Frequently Asked Questions

A cloud security engineer owns the security posture of the cloud platform itself: IAM (SCP, IAM Identity Center, Verified Permissions, permission boundaries), network (VPC, security groups, BeyondCorp), IaC (Checkov, tfsec, OPA, Kyverno), runtime (Falco, eBPF, GuardDuty, Sysdig), and supply chain (Sigstore, cosign, SLSA, Binary Authorization). They write detection rules, build landing-zone guardrails, run drift detection, and gate IaC merges. Cloud security is engineering work embedded with platform-eng, not generic AppSec, not SOC analyst, not IT helpdesk security.

AppSec engineers own application code and SAST/SCA pipelines, embedded with product engineering. SOC analysts watch alerts from production telemetry. DevOps owns CI/CD and operational uptime. Cloud security owns the platform: who can call what API, which IAM roles can assume what, what container images run, how images are signed, what runtime escapes are detected. The day-to-day stack is Wiz, Checkov, OPA, Kyverno, Falco, Sigstore, AWS IAM Identity Center, GCP Security Command Center, and Azure Defender for Cloud. There is overlap with AppSec on supply-chain provenance and with DevOps on IaC, but the role center of gravity is the cloud platform.

AWS Certified Security Specialty signals deep AWS landing-zone fluency. Google Professional Cloud Security Engineer signals GCP/SCC depth. Microsoft SC-100 (Cybersecurity Architect) signals Azure Defender for Cloud and Sentinel maturity. CKS (Certified Kubernetes Security Specialist) is increasingly expected at mid-to-senior. CCSP (ISC2) and CISSP help at senior+ for management visibility. CompTIA Security+ is acceptable as a baseline. CISSP, CISM, CRISC stacked at junior level actually reduces cloud-security callback rates because it pattern-matches with GRC candidates.

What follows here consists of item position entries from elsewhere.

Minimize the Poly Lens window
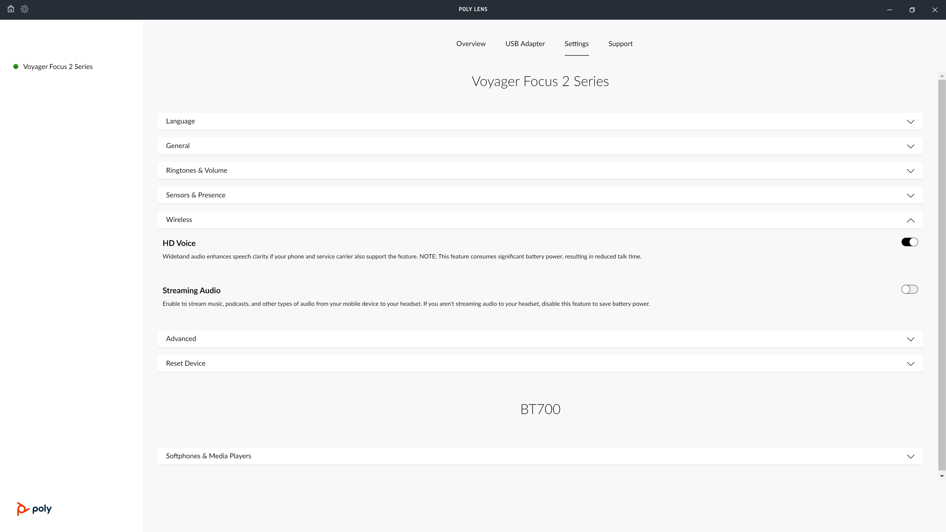The width and height of the screenshot is (946, 532). pos(889,10)
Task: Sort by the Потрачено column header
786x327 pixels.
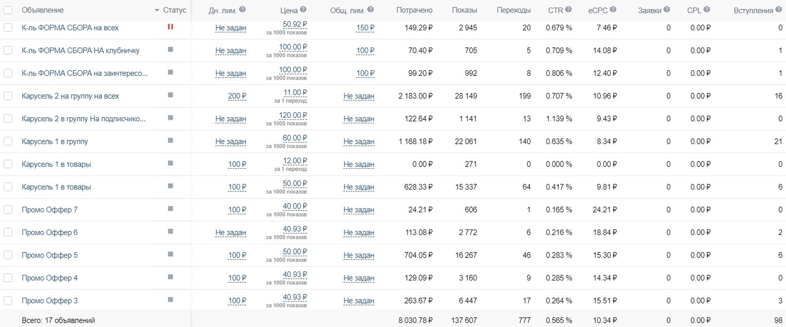Action: point(414,10)
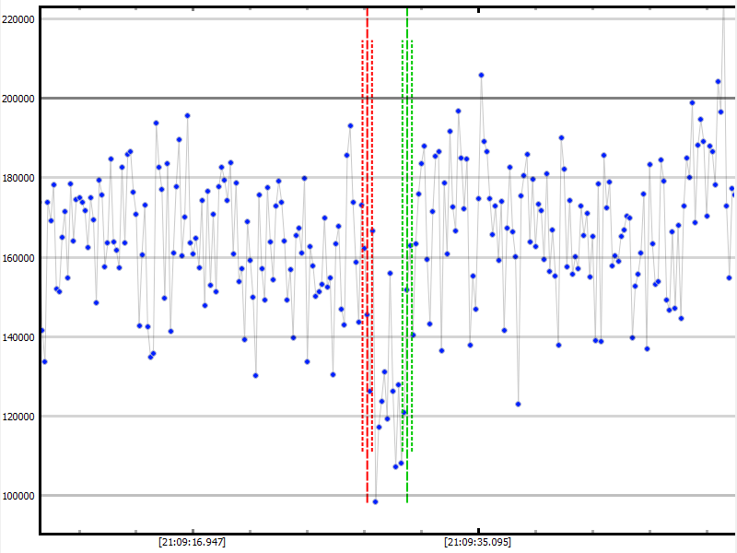Select the [21:09:16.947] time axis label

[192, 542]
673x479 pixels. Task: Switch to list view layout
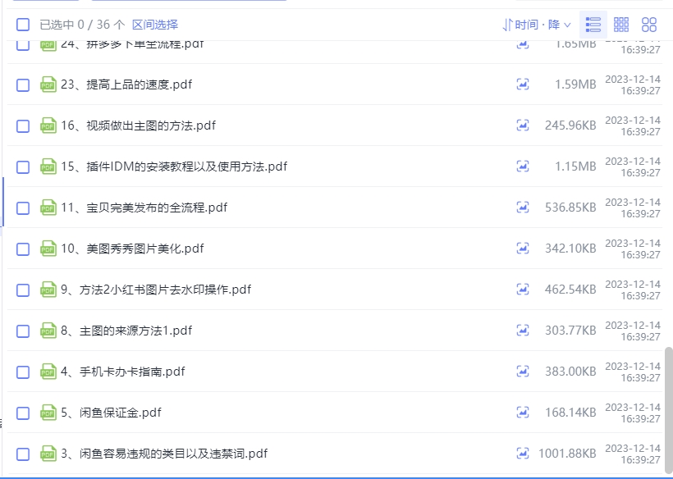[593, 25]
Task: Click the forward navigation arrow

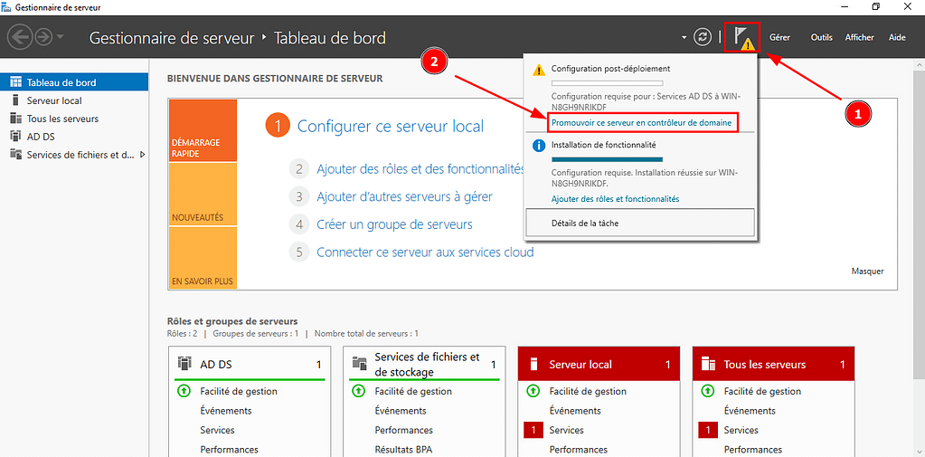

Misconfig MTTR (17 days → 6 days is concrete), drift detection rate, percentage of accounts under SCP-deny baseline, IAM permission-boundary adoption percentage, public-asset count over time (23 → 0 buckets), Wiz issue burndown rate, CSPM coverage of accounts, SLSA build-attestation coverage on tier-0, blast-radius score reduction, and bug-bounty payout-per-critical for cloud-platform scope. CVs without at least three of these metrics get filtered before the recruiter screen.

Yes, both. A public Checkov ruleset for AWS IAM permission boundaries or SCP gaps with measurable adoption (stars, contributors, downstream usage) is the single highest-leverage signal at junior and mid-level. HackerOne or Bugcrowd reports against cloud-platform programs with payout amounts and CVE IDs prove attacker-side reading. Both are explicitly searched for during sourcing at Stripe, Snyk, Datadog, HashiCorp, MongoDB, Atlassian, and Coinbase.

Lead with applied projects framed as professional experience. A public Checkov ruleset with 14 working policies and 180+ stars, 3 HackerOne medium-severity reports against cloud-platform programs for $2,100 in payouts, and a documented home-lab AWS Config + Wiz + GuardDuty pipeline are credible. Frame the section as 'Cloud Security Projects (2023-Present)' and describe each as if it were a contract engagement. The hiring manager wants to see IaC artifacts and signal-to-noise numbers, not chronological gaps.